Pièce de l’auteur David Léon, Sauver la peau (éditions Espaces 34) donne à entendre le récit d’un éducateur démissionnaire qui, suite au suicide de son jeune frère, remet brutalement en cause les carcans familiaux et institutionnels qu’il subit et qui lui apparaissent soudainement évidents et impossibles à refouler. Hélène Soulié, qui met également en scène Un Batman dans ta tête du même auteur, s’est ici confrontée à une écriture qui sonne comme le combat d’un homme pour raconter et tenter de se sauver.

 

Seul en scène, celui qui s’emploie à nous expliquer les raisons et le chemin parcourus jusqu’à la difficile décision de quitter son poste et le « carcan institutionnel d’éducation » dont il faisait partie, fait intervenir les nombreux protagonistes de son histoire. Son frère Mathieu en premier lieu, est celui avec qui il semble entretenir un dialogue privilégié parce que conscient de son trouble et de sa fragilité. Mais aussi ses parents, cruels dans leur « effort pour rendre l’autre fou », sa sœur en proie à cette maladie de peau qu’est le psoriasis, ses petits-amis successifs, les enfants pas toujours tendres dont il s’occupait ou encore l’auteur lui-même. Il est le polyglotte à travers lequel toutes ces voix convergent. En alliant une lumière géométrique faite de rectangles lumineux comme autant d’espaces mentaux, aux yeux fuyants et révulsés d’un Manuel Vallade très juste, Hélène Soulié parvient à nous donner accès à la douleur exprimée dans le langage. Sous nos yeux l’homme dévoile son intériorité avec violence comme porté par l’impérieuse nécessité de faire le point, de dire pour ne pas tomber. Quand il ne parle plus, il s’approche des bords du plateau – vaste miroir brisé – prêt à basculer, mais chaque fois il revient pour reprendre là où il s’était arrêté. Faite de scansions, la parole est tendue, qui permet de ne pas céder à un réalisme qui serait alors pathétique pour laisser entendre les multiples voix qu’il convoque et qui le traversent. Lui qui a consacré son métier au soin et à la protection de l’enfance ne parvient plus à continuer après le suicide de son frère.
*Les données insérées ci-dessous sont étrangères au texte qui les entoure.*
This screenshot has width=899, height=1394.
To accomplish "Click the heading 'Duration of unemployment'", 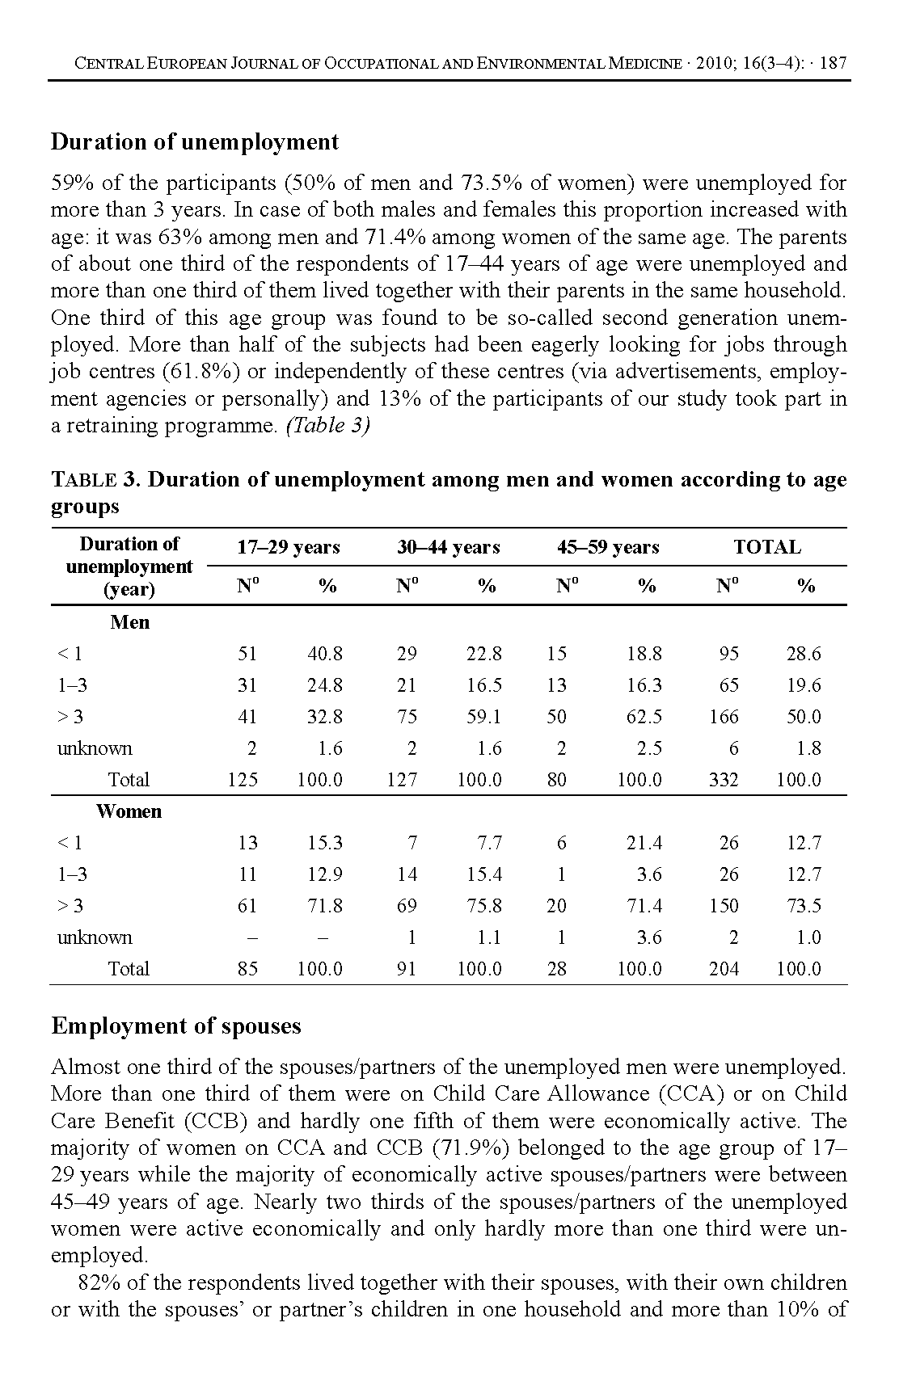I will click(195, 142).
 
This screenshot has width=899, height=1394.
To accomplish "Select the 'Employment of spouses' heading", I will click(176, 1026).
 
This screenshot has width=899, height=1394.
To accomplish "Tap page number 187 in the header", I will click(833, 63).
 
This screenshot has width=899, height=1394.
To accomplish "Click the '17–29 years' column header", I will click(288, 547).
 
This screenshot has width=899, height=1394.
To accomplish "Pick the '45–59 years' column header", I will click(608, 547).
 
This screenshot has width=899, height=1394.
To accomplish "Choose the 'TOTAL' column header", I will click(766, 547).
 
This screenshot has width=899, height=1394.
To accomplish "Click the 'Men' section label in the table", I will click(129, 622).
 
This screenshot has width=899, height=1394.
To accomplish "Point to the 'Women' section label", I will click(129, 811).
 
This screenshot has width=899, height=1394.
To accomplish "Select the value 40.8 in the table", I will click(325, 654).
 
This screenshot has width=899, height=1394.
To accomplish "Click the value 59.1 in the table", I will click(484, 717).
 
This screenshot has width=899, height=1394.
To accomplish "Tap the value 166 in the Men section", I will click(724, 717).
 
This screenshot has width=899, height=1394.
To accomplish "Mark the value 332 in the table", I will click(724, 780).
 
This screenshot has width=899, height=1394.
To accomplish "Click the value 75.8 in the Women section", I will click(484, 906).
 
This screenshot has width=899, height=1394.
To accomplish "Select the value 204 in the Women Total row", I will click(724, 969).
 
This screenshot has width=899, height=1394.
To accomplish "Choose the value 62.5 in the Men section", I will click(644, 717).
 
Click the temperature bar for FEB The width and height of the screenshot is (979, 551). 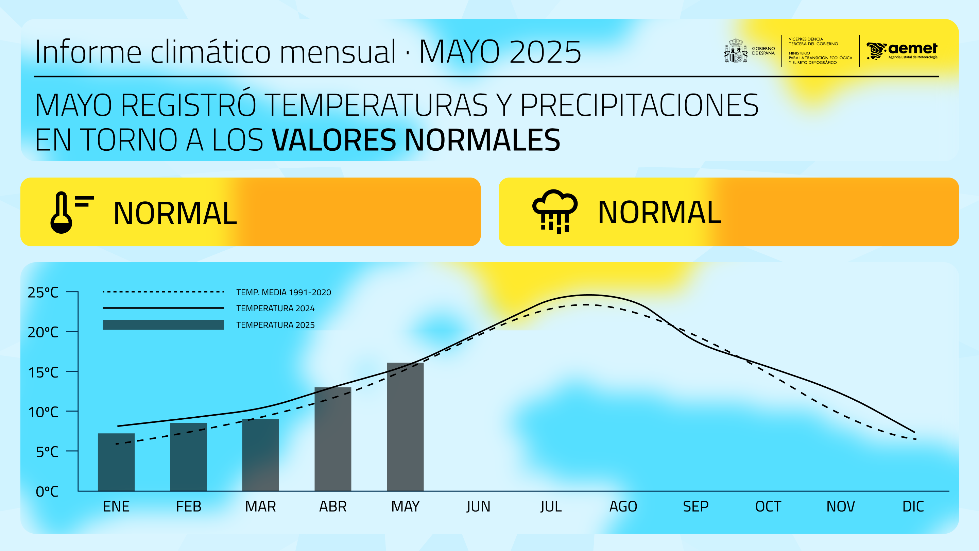click(189, 457)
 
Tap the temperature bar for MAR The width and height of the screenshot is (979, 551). click(260, 455)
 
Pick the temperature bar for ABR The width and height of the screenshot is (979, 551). click(333, 439)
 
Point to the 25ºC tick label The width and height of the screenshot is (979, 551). click(43, 293)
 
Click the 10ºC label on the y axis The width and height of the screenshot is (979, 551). click(43, 412)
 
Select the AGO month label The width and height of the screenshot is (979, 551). click(623, 506)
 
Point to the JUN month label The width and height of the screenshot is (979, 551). click(479, 506)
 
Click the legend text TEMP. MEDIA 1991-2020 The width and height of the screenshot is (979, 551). click(284, 293)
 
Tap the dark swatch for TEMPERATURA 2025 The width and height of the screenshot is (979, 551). click(163, 325)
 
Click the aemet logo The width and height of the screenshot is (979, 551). click(901, 51)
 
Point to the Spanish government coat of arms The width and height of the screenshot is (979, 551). click(735, 51)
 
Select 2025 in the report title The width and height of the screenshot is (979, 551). click(545, 52)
Mal aimé et mal considéré par ses parents qui disent ne pas avoir mérité la maladie (schyzophrénie) qui a atteint leur fils, Mathieu représente la triste victime du carcan familial décrit par le narrateur. L’introspection à laquelle il se soumet le mènera a établir un lien étroit entre sa propre enfance et le rôle d’éducateur dont il avait la charge. Comment s’occuper des autres enfants avant d’avoir pu régler ses comptes avec sa propre enfance ? Comment ne pas reproduire sur eux la violence dont il a été sujet ? Alors il s’arrête pour prendre du recul et comprendre.

 

« Rebondir » lui dit son entourage après qu’il ait démissionné. Au lieu de soustraire à cette préoccupation, il décide de se mettre à écrire. L’écriture apparaît dès lors comme une possibilité salvatrice. Surgit de sa parole un passé qu’il semble avoir mis de côté, un passé refusé par ses parents, dans lequel il participait du mouvement transsexuel. « Le je est toujours un verre brisé » dit-il. David Léon ne semble pas adhérer à l’unicité de l’individu mais bien plutôt à la coexistence au sein du même homme d’une pluralité de directions et d’existences. Éclaté, cet homme face à nous s’essaie à recoller les morceaux, à en extraire les réseaux de sens. Comme une acceptation de cette complexité, il finira par lui-même désolidariser les éclats d’un miroir qui lentement s’est fissuré et dont nous entendions les crissements. Si le maniement de cette plaque de verre au sol et ce qu’elle représente ont pu nous sembler un peu trop lourd, nous sommes touchés par la mise à nu de cet homme qui choisit de rester là et de parler plutôt que de fuir et de se réfugier dans le silence. Sauver sa peau n’est-ce pas aussi se risquer à l’exposer ? C’est certainement à cet endroit-là que la très belle écriture de David Léon en appelle au plateau et au corps de l’acteur.